As a whole, the testimony in this case is weak, particularly in view of the fact that the prosecuting attorney found it necessary to introduce testimony in rebuttal to show that the tools exhibited to the jury were burglary tools. The very question at issue was whether or not they were burglary tools. This was what the State was required to prove, either by direct or circumstantial evidence, before a conviction could be had. The State waited until after, defendant had rested his case to introduce this evidence. This was testimony in chief. The State was required to show that defendant knowingly had in his possession “burglary tools.” 53 Am.Jur. Trial § 121 (1945) at page 107. Moreover, the State was required to show, by direct or circumstantial evidence, that the ordinary tools of a mechanic, which had been exhibited to the jury, were either designed to be used as “burglary tools”, or defendant intended to use the tools for that purpose; or knew that they were to be used by another for the unlawful purpose of burglary or larceny; or that defendant knew that they had been used for that purpose. The testimony must be sufficient to convince the jury beyond a reasonable doubt that the tools were in fact knowingly and feloniously possessed by defendant as burglary tools; otherwise, the prosecution must fail.

The textwriter pointed out in 9 Am.Jur. Burglary section 86 (1937) at page 282 that:

“(T)he mere possession of tools, instruments, or devices not adapted, designed, or commonly used in breaking into buildings is not enough to subject the possessor to prosecution. The possession of tools by a carpenter or mechanic, even though such tools or some of them might be used for breaking into a building, certainly does not fall within the contemplation of any statute.”

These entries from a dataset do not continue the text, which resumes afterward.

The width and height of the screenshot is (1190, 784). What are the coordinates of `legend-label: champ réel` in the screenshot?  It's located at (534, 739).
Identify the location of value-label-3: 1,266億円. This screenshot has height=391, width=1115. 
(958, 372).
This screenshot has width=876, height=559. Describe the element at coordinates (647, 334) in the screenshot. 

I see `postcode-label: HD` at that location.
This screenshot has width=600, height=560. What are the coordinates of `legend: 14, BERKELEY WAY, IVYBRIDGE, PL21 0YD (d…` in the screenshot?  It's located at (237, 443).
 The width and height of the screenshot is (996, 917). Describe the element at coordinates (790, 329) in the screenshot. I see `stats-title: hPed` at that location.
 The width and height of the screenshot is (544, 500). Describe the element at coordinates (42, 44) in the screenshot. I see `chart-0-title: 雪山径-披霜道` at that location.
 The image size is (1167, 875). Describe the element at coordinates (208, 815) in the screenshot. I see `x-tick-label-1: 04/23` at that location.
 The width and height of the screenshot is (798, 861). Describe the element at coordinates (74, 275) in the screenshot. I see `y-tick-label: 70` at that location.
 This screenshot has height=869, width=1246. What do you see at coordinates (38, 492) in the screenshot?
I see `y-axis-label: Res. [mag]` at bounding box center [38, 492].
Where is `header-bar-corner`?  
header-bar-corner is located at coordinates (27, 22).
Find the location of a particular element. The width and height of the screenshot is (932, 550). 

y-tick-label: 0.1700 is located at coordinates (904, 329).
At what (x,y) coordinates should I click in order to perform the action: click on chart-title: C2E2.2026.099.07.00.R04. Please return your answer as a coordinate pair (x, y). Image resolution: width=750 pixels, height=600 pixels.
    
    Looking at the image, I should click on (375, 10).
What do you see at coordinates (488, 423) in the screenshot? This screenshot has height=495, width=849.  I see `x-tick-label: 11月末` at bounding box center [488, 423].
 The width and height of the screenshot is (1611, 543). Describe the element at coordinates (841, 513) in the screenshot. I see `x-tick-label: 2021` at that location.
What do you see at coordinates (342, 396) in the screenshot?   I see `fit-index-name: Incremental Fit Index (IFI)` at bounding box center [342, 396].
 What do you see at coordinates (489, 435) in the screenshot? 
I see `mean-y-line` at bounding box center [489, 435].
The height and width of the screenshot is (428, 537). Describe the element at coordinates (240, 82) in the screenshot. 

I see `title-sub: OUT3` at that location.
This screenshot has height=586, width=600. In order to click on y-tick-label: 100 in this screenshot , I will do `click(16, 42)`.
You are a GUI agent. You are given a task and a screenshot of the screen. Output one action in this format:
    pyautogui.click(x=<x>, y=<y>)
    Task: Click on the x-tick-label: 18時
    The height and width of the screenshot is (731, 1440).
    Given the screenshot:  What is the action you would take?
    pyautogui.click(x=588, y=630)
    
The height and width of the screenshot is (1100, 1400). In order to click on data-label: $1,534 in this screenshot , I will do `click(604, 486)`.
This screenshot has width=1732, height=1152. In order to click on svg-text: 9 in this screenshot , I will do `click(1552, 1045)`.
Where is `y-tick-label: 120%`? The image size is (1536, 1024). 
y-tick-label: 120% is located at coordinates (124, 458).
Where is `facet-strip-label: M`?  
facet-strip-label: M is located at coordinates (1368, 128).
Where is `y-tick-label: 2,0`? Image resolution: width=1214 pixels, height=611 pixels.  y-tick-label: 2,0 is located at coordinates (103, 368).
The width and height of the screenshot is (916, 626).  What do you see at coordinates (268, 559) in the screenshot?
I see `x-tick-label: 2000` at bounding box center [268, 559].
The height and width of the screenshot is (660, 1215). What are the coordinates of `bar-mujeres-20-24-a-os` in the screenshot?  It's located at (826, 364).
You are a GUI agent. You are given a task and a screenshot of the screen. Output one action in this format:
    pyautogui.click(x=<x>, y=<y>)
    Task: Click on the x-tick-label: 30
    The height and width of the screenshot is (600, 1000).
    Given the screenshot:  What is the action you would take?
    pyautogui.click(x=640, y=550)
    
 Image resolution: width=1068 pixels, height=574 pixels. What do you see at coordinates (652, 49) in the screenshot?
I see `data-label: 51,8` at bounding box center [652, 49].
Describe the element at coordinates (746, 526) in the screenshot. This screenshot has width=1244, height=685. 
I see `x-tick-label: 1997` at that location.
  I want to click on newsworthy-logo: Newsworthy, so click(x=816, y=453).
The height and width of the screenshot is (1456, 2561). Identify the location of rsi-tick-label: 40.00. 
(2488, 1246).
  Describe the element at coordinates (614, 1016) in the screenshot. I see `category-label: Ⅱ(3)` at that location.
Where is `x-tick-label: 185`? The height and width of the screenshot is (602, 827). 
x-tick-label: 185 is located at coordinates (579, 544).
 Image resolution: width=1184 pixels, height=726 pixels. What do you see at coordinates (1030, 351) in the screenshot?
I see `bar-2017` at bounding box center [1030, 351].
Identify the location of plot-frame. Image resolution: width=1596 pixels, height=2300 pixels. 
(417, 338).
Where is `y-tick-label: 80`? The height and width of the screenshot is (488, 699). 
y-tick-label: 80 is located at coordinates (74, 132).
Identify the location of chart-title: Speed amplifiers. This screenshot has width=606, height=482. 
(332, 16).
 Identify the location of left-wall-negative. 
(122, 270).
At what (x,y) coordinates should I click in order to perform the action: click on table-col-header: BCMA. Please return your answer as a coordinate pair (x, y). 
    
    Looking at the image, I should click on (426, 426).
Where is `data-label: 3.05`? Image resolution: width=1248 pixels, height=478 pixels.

The defendant objected to the introduction by the State of an alleged confession. The State, in the absence of the jury, went forward to show that the confession was voluntarily made and that the rights of defendant were preserved. After the State had offered its testimony, the trial judge gave defendant an opportunity to introduce evidence to show that the confession was not voluntarily made. The defendant, however, offered no evidence, on the issue, then before the judge, to show that the statement objected to, was not in fact made, or was involuntarily made. The trial judge had no evidence before him on which to hold that the statement was illegally obtained. We cannot therefore hold that the testimony with reference to the statement was wrongfully admitted in evidence on the ground that it was an involuntary statement. A person may make a voluntary confession, although he is being illegally detained, so long as his constitutional rights are preserved. Quan v. State, 185 Miss. 513, 188 So. 568 (1939). Cf. Milton v. City of McComb, 200 Miss. 15, 26 So.2d 463 (1946).

We have reached the conclusion that this case must be reversed and remanded for a new trial because the instructions previously set out were erroneous. Moreover, the testimony introduced by the State to sustain the charge that the defendant knowingly and feloniously had in his possession burglary tools is weak, and when considered with the erroneous instructions, we hold that a new trial should be granted.

Reversed and remanded.

ETHRIDGE, C. J., and PATTERSON, SMITH and ROBERTSON, JJ., concur.